NOV. 8 (The Conway Bulletin) — A court in France rejected an attempt by Azerbaijan to sue two journalists for defamation for calling Azerbaijani President Ilham Aliyev a “dictator”.
The two journalists, newsreader Elise Lucet and correspondent Laurent Richard, had been working for the state broadcaster France Televisions when they called Aliyev a dictator as part of the channel’s coverage of a trip to Baku by then-president Francois Hollande in 2015.
Introducing a show called ‘Cash Investigation’, Ms Lucet described Azerbaijan as “a dictatorship, one of the most savage in the world” and, later, Mr Richard, who had been detained during a reporting trip to Azerbaijan in 2014, said that Aliyev was a “dictator”.

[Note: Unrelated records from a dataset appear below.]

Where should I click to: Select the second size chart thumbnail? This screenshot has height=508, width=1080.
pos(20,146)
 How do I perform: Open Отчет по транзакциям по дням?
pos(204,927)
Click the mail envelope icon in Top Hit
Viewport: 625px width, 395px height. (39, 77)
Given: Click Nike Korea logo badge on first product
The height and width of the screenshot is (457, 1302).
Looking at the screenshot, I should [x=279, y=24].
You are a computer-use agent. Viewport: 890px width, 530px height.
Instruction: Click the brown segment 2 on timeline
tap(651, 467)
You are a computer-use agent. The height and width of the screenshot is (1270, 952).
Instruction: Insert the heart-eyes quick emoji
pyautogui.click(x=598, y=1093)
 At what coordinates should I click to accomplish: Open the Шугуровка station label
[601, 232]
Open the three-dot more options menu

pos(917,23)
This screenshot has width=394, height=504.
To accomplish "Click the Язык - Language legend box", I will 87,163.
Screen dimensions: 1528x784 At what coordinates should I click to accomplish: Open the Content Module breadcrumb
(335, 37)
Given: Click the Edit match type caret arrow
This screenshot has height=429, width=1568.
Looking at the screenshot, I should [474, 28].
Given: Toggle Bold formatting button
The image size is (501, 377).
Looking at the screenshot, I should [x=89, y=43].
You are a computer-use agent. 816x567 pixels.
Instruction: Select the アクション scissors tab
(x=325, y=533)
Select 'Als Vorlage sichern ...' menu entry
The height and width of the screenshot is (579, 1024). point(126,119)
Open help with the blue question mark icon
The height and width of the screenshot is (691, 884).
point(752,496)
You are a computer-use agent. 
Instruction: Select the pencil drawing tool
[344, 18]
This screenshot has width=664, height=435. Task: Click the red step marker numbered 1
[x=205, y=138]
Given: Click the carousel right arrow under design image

The court in Nanterre near Paris threw out the defamation attempt because it said that it contradicted the freedom of the press and that a nation-state cannot sue journalists for reputational damage.
“The freedom of the press law aims to ensure freedom of expression and does not allow a state to prosecute an individual,” French media quoted the court’s chairman as saying.
Azerbaijan’s lawyers have promised to appeal.
During the hearing, the two defendants quoted from the Paris-based lobby group Reporters Without Borders which ranks Azerbaijan at 162nd for its press freedom rankings out of 180 countries. Over the past six or seven years, the authorities in Azerbaijan have cracked down on opposition activists, journalists and human rights lawyer, straining relations with the West. Pres. Aliyev has also been accused of laundering millions of dollars through offshore bank accounts.
In July 2011, Lola Karimova-Tillyaeva, daughter of Uzbekistan’s then-president Islam Karimov lost a libel case against France’s rue89.com for calling her a “dictator’s daughter”.